== Records to process
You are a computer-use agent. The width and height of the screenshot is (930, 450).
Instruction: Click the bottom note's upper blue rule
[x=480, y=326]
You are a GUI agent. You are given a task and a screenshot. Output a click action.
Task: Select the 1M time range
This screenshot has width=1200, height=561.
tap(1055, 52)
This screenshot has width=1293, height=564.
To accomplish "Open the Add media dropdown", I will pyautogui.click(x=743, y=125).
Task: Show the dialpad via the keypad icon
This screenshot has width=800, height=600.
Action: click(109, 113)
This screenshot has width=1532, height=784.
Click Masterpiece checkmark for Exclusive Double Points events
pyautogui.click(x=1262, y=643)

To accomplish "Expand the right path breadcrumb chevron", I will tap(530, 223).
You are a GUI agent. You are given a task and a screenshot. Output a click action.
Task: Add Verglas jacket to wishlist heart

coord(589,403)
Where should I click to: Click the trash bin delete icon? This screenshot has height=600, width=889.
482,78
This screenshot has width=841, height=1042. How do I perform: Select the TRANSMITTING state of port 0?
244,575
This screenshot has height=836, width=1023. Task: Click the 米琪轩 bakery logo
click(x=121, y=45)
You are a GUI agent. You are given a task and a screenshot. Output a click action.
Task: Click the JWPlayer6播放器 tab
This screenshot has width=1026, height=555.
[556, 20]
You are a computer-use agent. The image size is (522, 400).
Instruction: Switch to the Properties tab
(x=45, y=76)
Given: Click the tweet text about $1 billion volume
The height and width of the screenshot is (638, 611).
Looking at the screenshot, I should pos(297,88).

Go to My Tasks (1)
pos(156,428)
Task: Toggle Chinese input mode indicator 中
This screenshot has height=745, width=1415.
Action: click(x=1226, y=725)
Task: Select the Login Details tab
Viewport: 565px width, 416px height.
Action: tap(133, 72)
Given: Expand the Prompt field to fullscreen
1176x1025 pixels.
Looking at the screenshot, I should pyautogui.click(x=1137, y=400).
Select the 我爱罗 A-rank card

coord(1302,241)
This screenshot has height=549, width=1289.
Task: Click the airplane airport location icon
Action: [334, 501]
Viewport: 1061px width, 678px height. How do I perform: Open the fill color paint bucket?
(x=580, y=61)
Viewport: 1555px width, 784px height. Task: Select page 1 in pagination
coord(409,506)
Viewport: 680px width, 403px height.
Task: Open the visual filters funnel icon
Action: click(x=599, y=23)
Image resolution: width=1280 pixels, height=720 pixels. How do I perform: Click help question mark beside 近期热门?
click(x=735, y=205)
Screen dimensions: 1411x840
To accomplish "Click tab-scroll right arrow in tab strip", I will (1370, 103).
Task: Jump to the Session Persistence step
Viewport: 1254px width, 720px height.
====
▶ **Assignment**
Now copy each line of the entries that mentions "will".

▶ **Task solution**
To accomplish "Open the Add media dropdown", I will pyautogui.click(x=743, y=125).
To accomplish "Expand the right path breadcrumb chevron", I will tap(530, 223).
To accomplish "Click tab-scroll right arrow in tab strip", I will (1370, 103).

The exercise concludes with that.